» **EXERCISE AIM**
All lines up to and including the one that contains "This screenshot has height=756, width=800." are to be transcribed exactly, starting from the first line of the records.

» **RECORD EXTRACTS**

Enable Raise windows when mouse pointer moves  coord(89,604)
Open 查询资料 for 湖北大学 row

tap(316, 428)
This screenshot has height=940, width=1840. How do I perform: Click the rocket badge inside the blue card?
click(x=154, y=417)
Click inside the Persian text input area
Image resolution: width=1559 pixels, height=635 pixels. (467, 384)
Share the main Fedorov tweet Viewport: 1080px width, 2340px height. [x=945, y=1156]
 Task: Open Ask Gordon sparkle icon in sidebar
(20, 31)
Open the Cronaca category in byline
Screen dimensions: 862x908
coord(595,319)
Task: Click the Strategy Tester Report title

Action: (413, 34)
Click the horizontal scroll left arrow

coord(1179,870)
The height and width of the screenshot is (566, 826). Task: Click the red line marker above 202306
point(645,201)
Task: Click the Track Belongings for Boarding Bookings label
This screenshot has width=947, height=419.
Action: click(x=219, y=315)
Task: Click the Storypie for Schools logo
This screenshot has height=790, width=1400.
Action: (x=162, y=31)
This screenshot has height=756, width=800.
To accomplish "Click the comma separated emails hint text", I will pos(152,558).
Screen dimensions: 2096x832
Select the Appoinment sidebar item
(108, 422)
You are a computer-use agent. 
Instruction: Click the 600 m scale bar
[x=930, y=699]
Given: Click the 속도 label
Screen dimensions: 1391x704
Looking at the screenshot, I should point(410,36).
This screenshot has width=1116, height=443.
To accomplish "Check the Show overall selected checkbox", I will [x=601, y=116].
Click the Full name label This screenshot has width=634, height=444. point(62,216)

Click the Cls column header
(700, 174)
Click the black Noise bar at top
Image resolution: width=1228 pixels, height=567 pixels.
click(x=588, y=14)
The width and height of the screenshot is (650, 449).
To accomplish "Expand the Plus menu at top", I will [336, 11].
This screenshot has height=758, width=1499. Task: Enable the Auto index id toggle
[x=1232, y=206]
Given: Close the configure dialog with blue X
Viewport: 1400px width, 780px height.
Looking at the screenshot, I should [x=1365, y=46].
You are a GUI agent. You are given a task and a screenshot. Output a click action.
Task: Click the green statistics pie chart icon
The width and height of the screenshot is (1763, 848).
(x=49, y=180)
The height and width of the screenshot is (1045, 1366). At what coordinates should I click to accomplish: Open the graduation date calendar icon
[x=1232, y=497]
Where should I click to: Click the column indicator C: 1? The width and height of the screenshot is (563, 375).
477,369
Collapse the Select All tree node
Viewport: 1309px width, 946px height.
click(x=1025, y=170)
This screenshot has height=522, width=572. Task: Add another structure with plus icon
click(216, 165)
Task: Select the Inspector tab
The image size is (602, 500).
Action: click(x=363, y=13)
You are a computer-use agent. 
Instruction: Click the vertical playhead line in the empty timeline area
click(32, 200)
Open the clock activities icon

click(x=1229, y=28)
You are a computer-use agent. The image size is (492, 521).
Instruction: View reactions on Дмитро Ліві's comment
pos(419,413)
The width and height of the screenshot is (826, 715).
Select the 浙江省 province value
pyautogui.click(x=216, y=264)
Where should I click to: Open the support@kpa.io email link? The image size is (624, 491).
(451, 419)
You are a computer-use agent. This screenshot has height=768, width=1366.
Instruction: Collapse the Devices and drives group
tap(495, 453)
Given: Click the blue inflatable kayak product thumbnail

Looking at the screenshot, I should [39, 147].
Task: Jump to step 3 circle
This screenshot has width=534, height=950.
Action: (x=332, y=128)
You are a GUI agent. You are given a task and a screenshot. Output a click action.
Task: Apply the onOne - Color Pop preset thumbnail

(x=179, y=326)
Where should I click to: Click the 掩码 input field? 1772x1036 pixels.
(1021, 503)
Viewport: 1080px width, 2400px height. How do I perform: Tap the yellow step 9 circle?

» **WRITTEN RESPONSE**
Enable Raise windows when mouse pointer moves  coord(89,604)
Open 查询资料 for 湖北大学 row

tap(316, 428)
This screenshot has height=940, width=1840. How do I perform: Click the rocket badge inside the blue card?
click(x=154, y=417)
Click inside the Persian text input area
Image resolution: width=1559 pixels, height=635 pixels. (467, 384)
Share the main Fedorov tweet Viewport: 1080px width, 2340px height. [x=945, y=1156]
 Task: Open Ask Gordon sparkle icon in sidebar
(20, 31)
Open the Cronaca category in byline
Screen dimensions: 862x908
coord(595,319)
Task: Click the Strategy Tester Report title

Action: (413, 34)
Click the horizontal scroll left arrow

coord(1179,870)
The height and width of the screenshot is (566, 826). Task: Click the red line marker above 202306
point(645,201)
Task: Click the Track Belongings for Boarding Bookings label
This screenshot has width=947, height=419.
Action: click(x=219, y=315)
Task: Click the Storypie for Schools logo
This screenshot has height=790, width=1400.
Action: (x=162, y=31)
This screenshot has height=756, width=800.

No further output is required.